そんな話を<サクラリア>は、ツクミのじいちゃんに聞かせている。
時折、彼女は<ツクミ>に戻って冒険譚を聞かせるのだ。
そんな旅には必ずユイが寄り添うようについてくる。
「立派な<冒険者>になりなすったなあ。そうじゃ、歌を聞かせてくれんかね。また、お前さんの歌声を」
「おお、姉ちゃん! オレも聞きたい!」
「もう、しょうがないなあ」
■◇■
<奈落の参道>侵入口―――。
「桜童子様! この浮世をよくぞここまで放置プレイなさって、どの面下げて念話してくださってるのか、大変に興味ありますわ!
今、地底の底の底で、人生の最底辺の絶望を味わっておりますから、話によっては許してさしあげてもよろしくってよ。
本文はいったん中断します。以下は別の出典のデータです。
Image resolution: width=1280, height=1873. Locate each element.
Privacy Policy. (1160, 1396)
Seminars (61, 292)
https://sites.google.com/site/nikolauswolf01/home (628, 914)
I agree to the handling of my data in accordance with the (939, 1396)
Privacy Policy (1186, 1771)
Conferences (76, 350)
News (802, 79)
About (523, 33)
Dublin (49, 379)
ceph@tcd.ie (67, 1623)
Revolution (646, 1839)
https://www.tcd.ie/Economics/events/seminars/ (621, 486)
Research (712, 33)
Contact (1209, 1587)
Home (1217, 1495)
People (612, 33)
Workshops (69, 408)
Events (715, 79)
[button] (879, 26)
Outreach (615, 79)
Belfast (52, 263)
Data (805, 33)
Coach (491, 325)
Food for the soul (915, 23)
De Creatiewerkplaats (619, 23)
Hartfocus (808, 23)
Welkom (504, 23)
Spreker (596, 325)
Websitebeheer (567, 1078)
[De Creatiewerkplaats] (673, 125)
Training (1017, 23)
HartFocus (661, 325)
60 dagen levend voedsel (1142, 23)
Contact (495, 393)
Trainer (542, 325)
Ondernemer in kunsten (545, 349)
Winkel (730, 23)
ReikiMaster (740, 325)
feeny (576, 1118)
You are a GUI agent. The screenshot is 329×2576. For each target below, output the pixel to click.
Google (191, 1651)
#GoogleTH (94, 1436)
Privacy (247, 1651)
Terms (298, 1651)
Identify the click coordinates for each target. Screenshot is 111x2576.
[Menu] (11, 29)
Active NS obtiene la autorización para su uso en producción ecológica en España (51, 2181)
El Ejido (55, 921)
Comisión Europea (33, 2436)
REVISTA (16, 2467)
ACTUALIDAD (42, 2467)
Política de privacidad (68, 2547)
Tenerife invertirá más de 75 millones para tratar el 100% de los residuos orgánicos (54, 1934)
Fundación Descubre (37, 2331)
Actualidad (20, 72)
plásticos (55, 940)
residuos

え? <アキバ>の状況? そんなもの存じ上げませんわ。今、地底なの!
そんなものは、こちらにお越しになって、その愛らしいくりくり眼でご覧になったらよろしいですわ。あ、こちらにいらしたら絶対に絶対に連絡なさってくださいよ。
ええ、その時は、話してさしあげてもよろしくってよ」
ふう、とメイド服姿の浮世は息を吐いて立ち上がった。
メガネをかけた<付与術師>と肩がぶつかってしまう。
「ああ、すいません。浮世さん」
「よろしくってよ。シロエ様、今すぐわたくし、参道に飛び込んで行きたい気分ですわ」
「え、いや、あと三日は準備が必要ですよ。昨日も申し上げたとおり・・・・・・」
「存じております。もう、気分の問題ですわ」
「すいません。あ、これ。美味しいですよ」
「まあ、アップルパイ。こうやって食料を振舞ってまわるなんて、シロエ様も隅におけませんわ。それに比べて桜童子様ったら」
「桜童子? どこかで聞いた名前ですね」
「お妬きになって?」
「あ、いや、僕は」
「冗談ですわ」
「おーい、シロ。資材届いたぞ」
誰も知らない<冒険者>たちの物語が今日もどこかで綴られていく。